O’Dwyer dominated for well over a decade and saw off a succession of Cork managers, and his team were seen on Leeside as an expression of their manager’s expansive personality: skilled and fluent, but with a hard edge when required.
Though Kerry fans roll their eyes even now when Jimmy Barry-Murphy’s travails with Jimmy Deenihan are mentioned, that’s to miss the point. All-Ireland titles aren’t won by saints, and the Kerry Golden Years team came out on the right side of too many hard games for it to be a coincidence. There’s nothing wrong with that: at every World Cup in football Brazil are expected to play la juego bonito, but even the samba boys know you have to win the battle before you’re allowed to play.
WHEN Billy Morgan took over the Cork footballers in the 80s the revolving door policy for managers began to operate west of Ballyvourney as Morgan’s side became top dogs.
To do so they had to win a couple of dogfights of their own, and while people may recall the turbulent encounters with Meath from 1987-90, there were a couple of warm-up bouts in Cork and Killarney — a melee in Páirc Uí Chaoimh during the 1988 Munster final springs to mind.
Whether you could say that this indicates a deep-seated distrust which needs little enough to spark off violence, it’s hard to say. Certainly, your columnist remembers being in a Cork hostelry one evening during the early 90s, when a Cork footballer walked in sporting a magnificent black eye, with accompanying divot taken out of the cheek on the same side of the face.

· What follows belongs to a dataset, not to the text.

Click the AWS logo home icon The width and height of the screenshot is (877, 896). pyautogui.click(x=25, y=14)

Asked what had happened, he explained that in that afternoon’s NFL game against Kerry, one of the Kingdom’s finest had “taken his chance” and that he, the Cork footballer, would be “taking his chance” when the time arose. (The above is paraphrased furiously, you understand).
What sticks with your correspondent was the matter-of-fact tone used by the Cork players. It had happened, it was over, it would be revisited when the opportunity arose: until then there was no seething or steaming.

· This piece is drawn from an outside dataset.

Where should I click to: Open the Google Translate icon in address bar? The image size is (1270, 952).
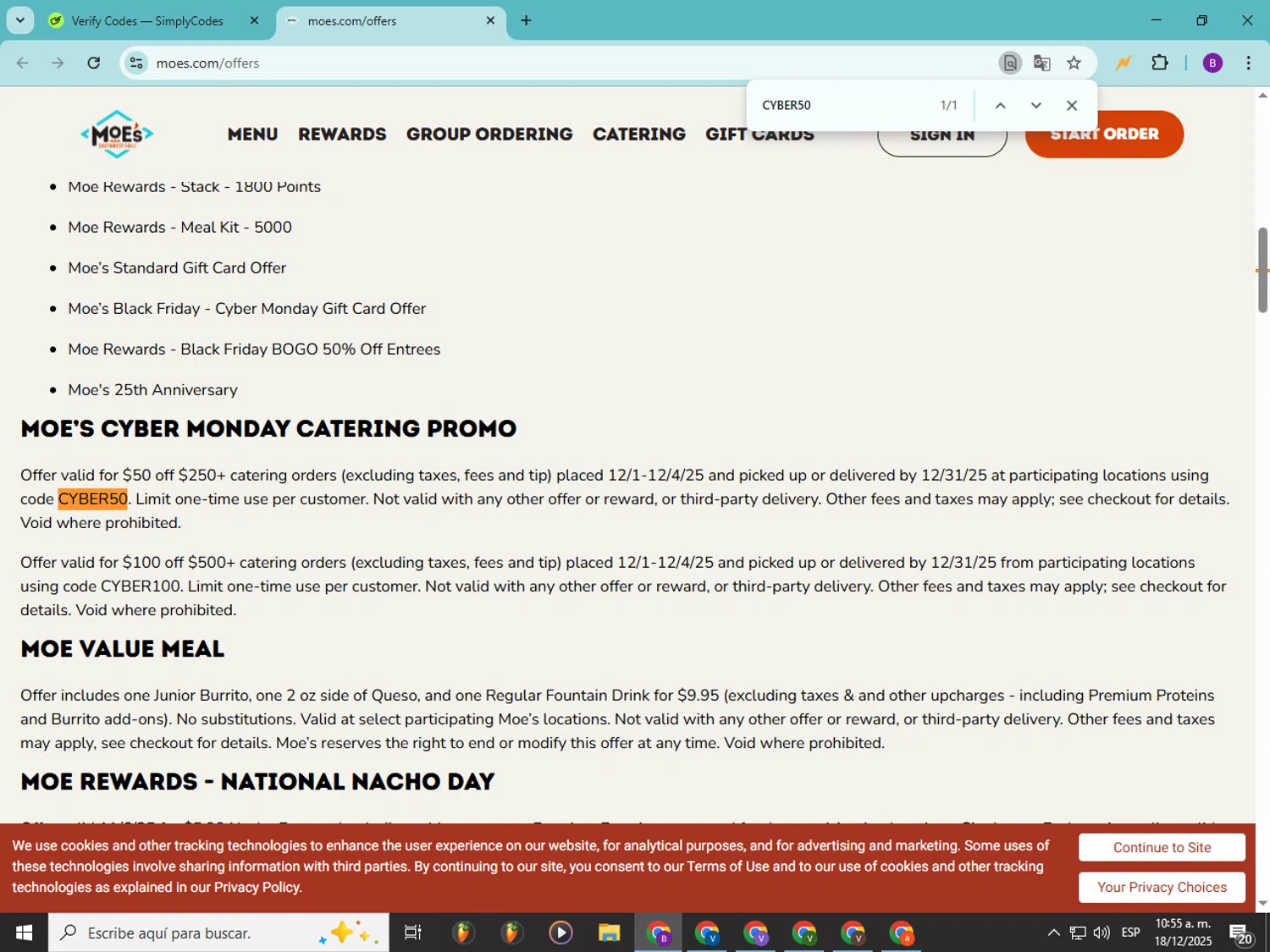[x=1041, y=63]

Kerry people will always needle their neighbours about the lack of football All-Irelands; Cork people will stab back by asking the Kingdom to become members of the GAA, not the Gaelic Football Association. This weekend the sweet enmity becomes national, not provincial.
“Nice one,” says the sports editor, “I thought you’d get pretentious, being over in Paris.”
“I could get pretentious yet,” I reply.
Paris is not quite agog with the impending All-Ireland football final, but it allows me to deploy one of my favourite pretentious stories.
The yarn goes that a friend called to Samuel Beckett one fine summer’s day when the great man was living in Paris — but the friend had two priests in tow. Ever gracious, Beckett broke off from whatever masterpiece of austerity in the human condition he was writing to accompany them on a stroll.
As they took the air, the younger priest asked Beckett if he got back to Ireland much. No, murmured Beckett, though he was thinking of going to Dublin in September for a brief visit.
“When in September?” asked the priest.
“The ninth,” murmured Beckett.
“Ah well,” said the priest, patting him on the shoulder. “Too late for the hurling but you should be grand for the football.”